= Kristie Peterson =

American barrel racer
Kristie Peterson (born October 10, 1955) is a ProRodeo Hall of Fame barrel racer. She was inducted into the Cheyenne Frontier Days Hall of Fame in 2020.

==Life==
Kristie Peterson was born on October 10, 1955, in Dayton, Ohio. She grew up on a ranch. It was near Parker, Colorado, and she and her brother, Scott, became interested in rodeo there. Peterson started her rodeo career in National Little Britches Rodeo Association and tried many events, but eventually settled on barrel racing.

==Career==
As well as being a hall of fame barrel racer, she is also a four-time barrel racing world champion. In December 1994, 1996, 1997, and 1998, she won the championship at the National Finals Rodeo (NFR) in Las Vegas, Nevada. With Peterson's first world title in 1994, she ended hall of fame Charmayne James' 10 year streak of world titles. In 1995, she came in second, before following up with three consecutive titles in 1996, 1997, and 1998. Peterson is the inaugural winner of the Hazel Turner Sportsmanship Award.

Peterson and her horse Bozo were the reserve champion at the NFR three times in 1993, 1995, and 1999. They earned five consecutive NFR Average titles in 1994, 1995, 1996, 1997, and 1998. They won four National Circuit Finals Rodeo titles in 1992, 1994, 1995, and 1998. Peterson and Bozo generally won every major rodeo in the country. They were especially successful in rodeos near their hometown, such as in Denver, Colorado; Colorado Springs, Colorado; and Cheyenne, Wyoming. In 1996 and 1997 at the NFR, Peterson placed in 20 consecutive rounds on Bozo, which at the time was an accomplishment unmatched by any other.

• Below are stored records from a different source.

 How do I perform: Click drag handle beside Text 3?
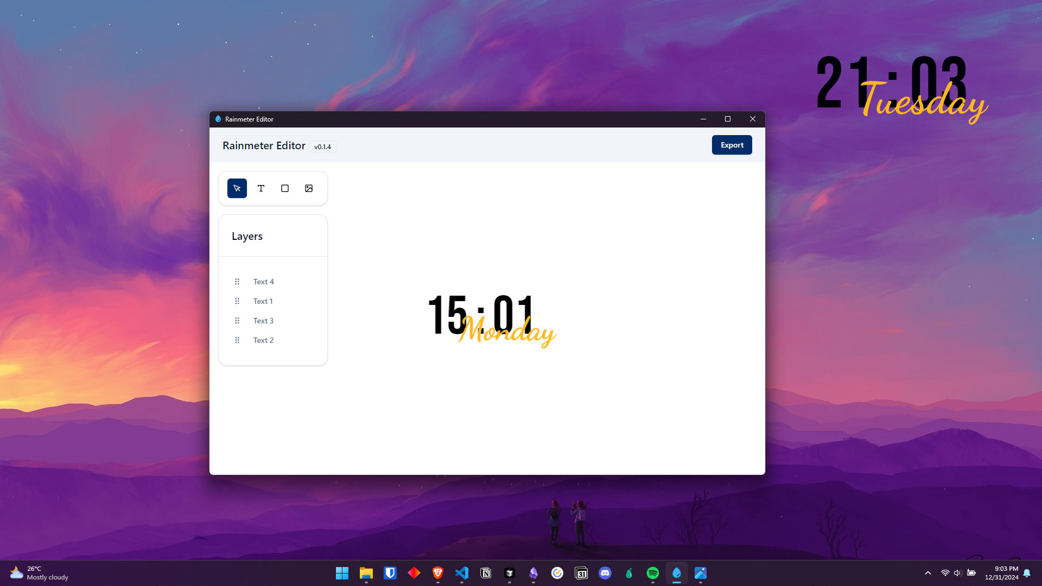(x=237, y=321)
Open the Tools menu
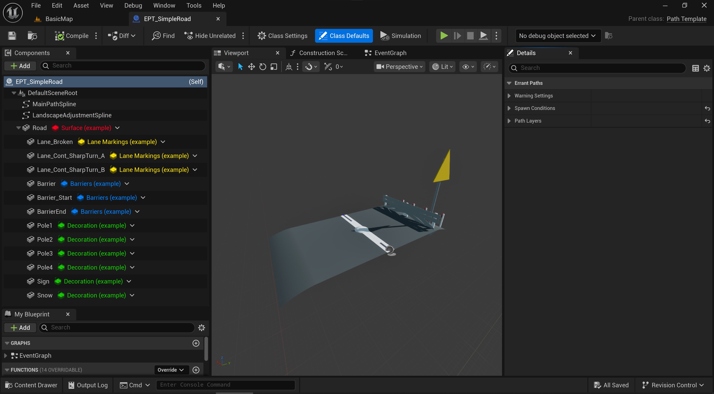The width and height of the screenshot is (714, 394). (x=193, y=6)
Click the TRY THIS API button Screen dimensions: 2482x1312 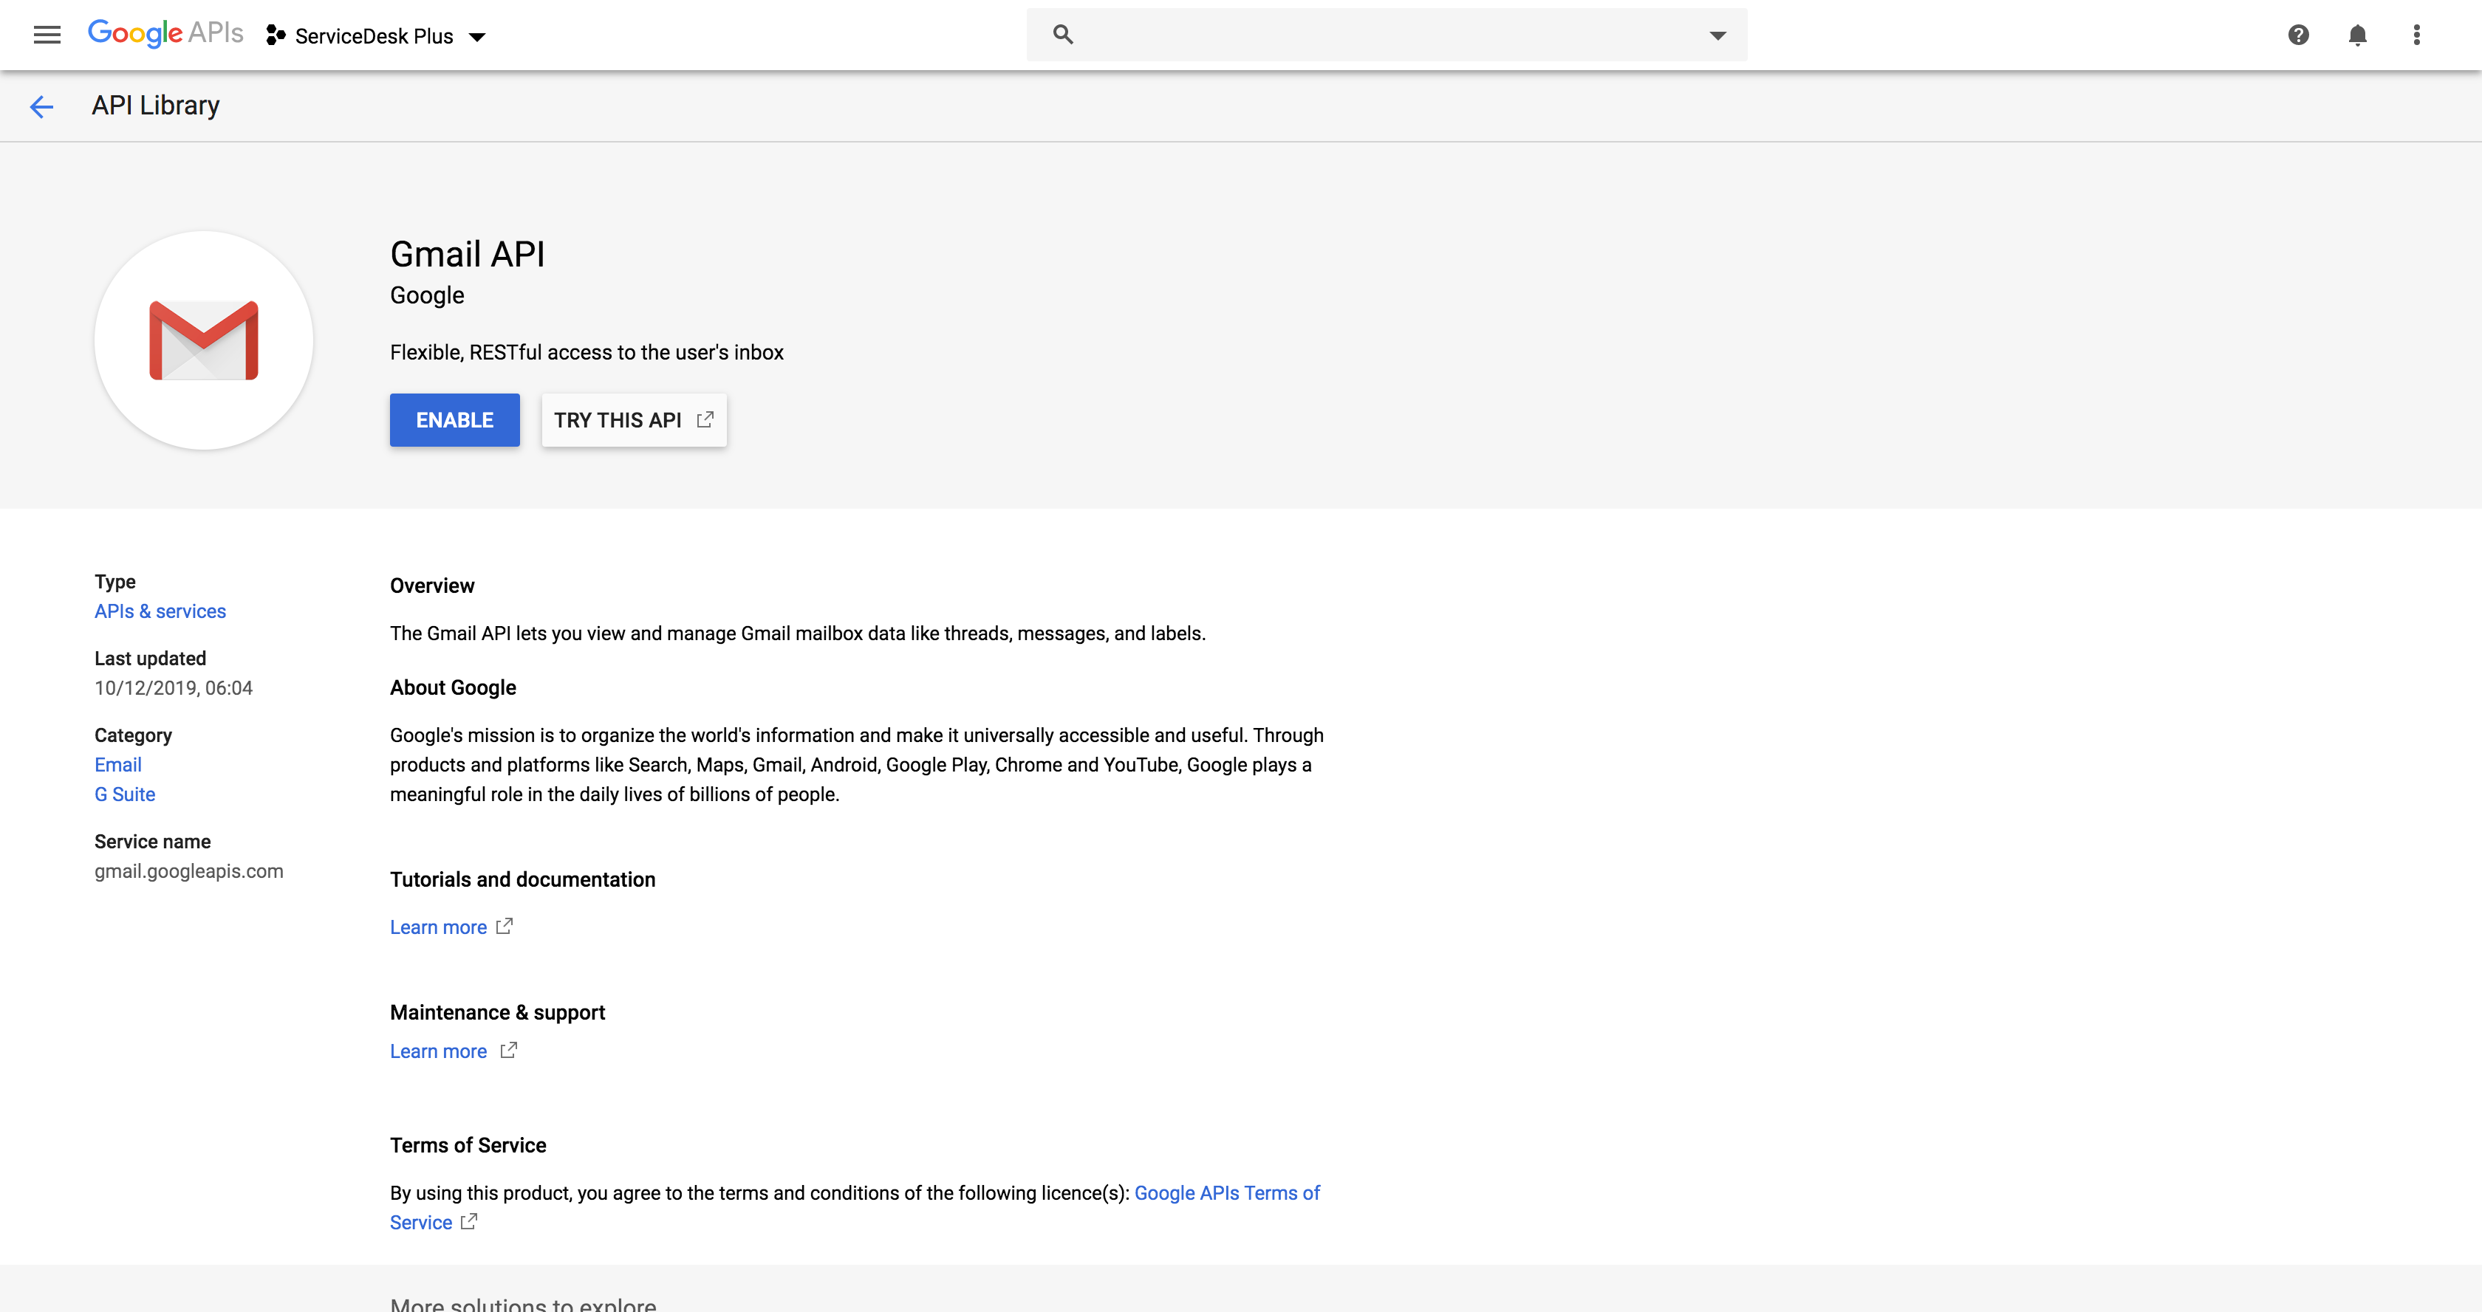pos(633,420)
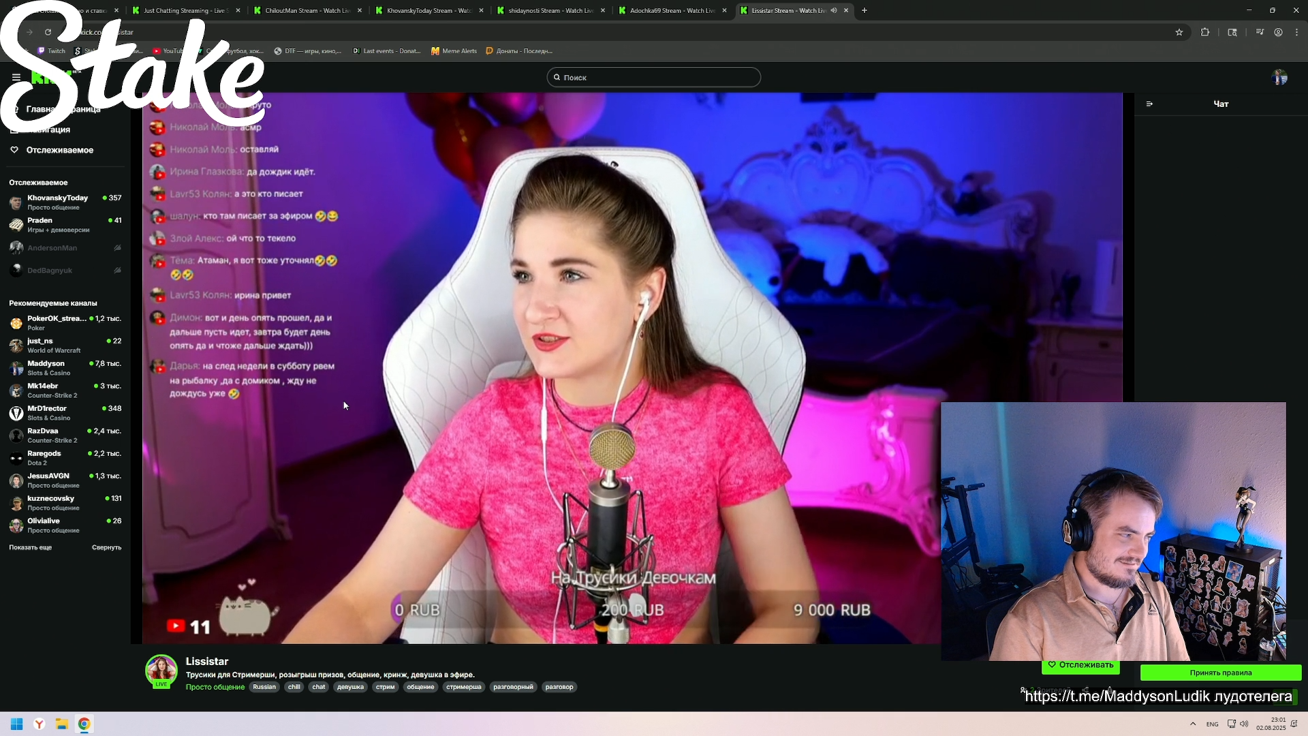Open the Maddyson recommended channel
The image size is (1308, 736).
click(46, 364)
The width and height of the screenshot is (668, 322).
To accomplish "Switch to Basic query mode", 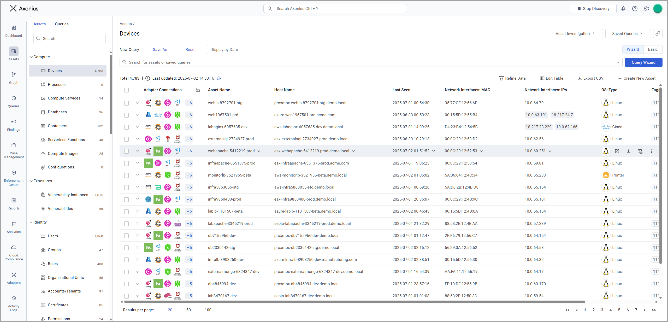I will (x=652, y=49).
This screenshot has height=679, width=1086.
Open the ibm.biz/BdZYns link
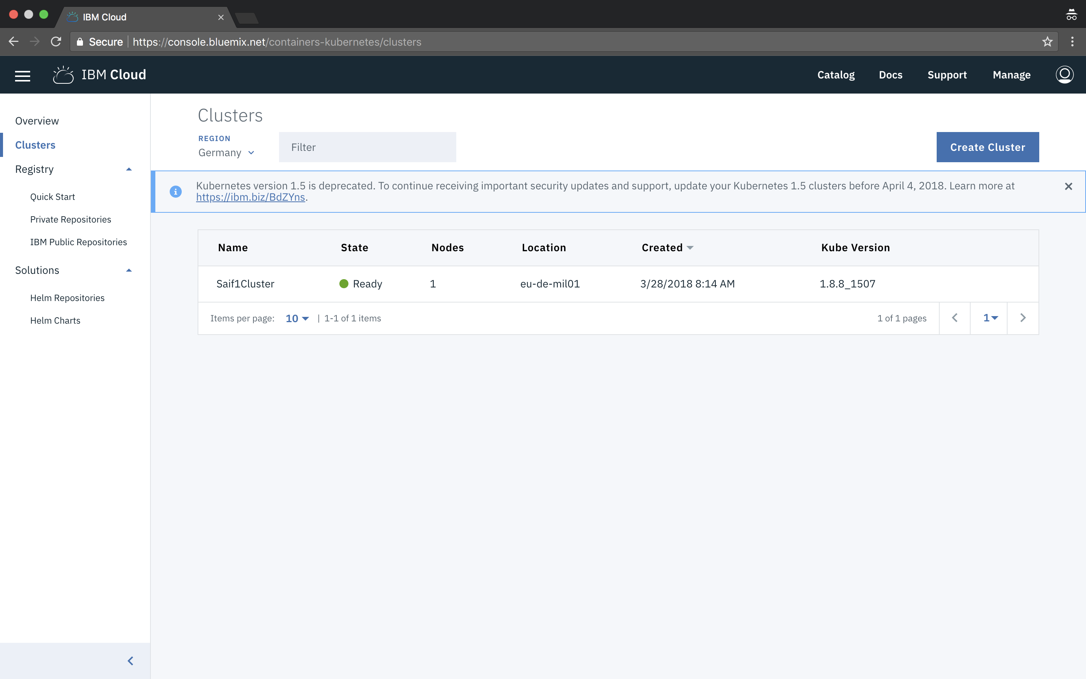pos(250,197)
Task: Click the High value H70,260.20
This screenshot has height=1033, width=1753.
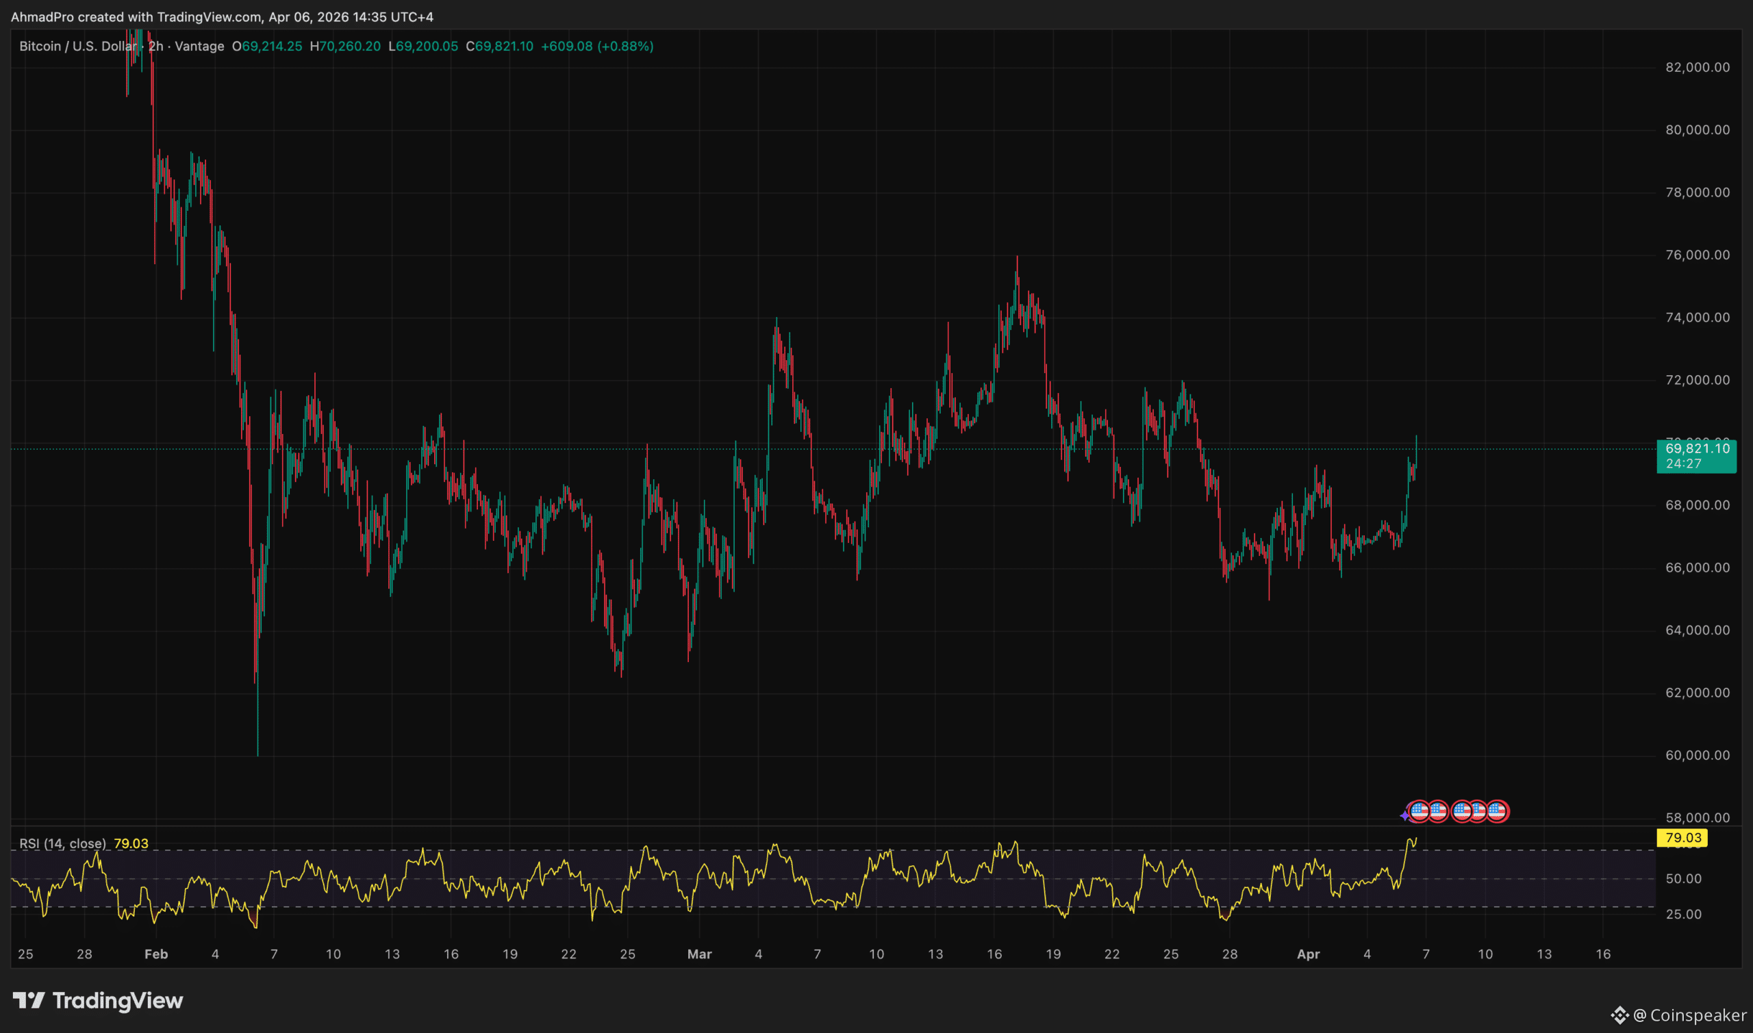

Peterson's horse, registered name French Flash Hawk, nicknamed Bozo, is also an award winner. Bozo was also inducted into the ProRodeo Hall of Fame. He won the AQHA/WPRA Horse of the Year award five times from 1995, 1996, 1997, 1998, and 1999. Bozo was voted the Horse with the Most Heart four times from 1995, 1996, 1997, and 1998.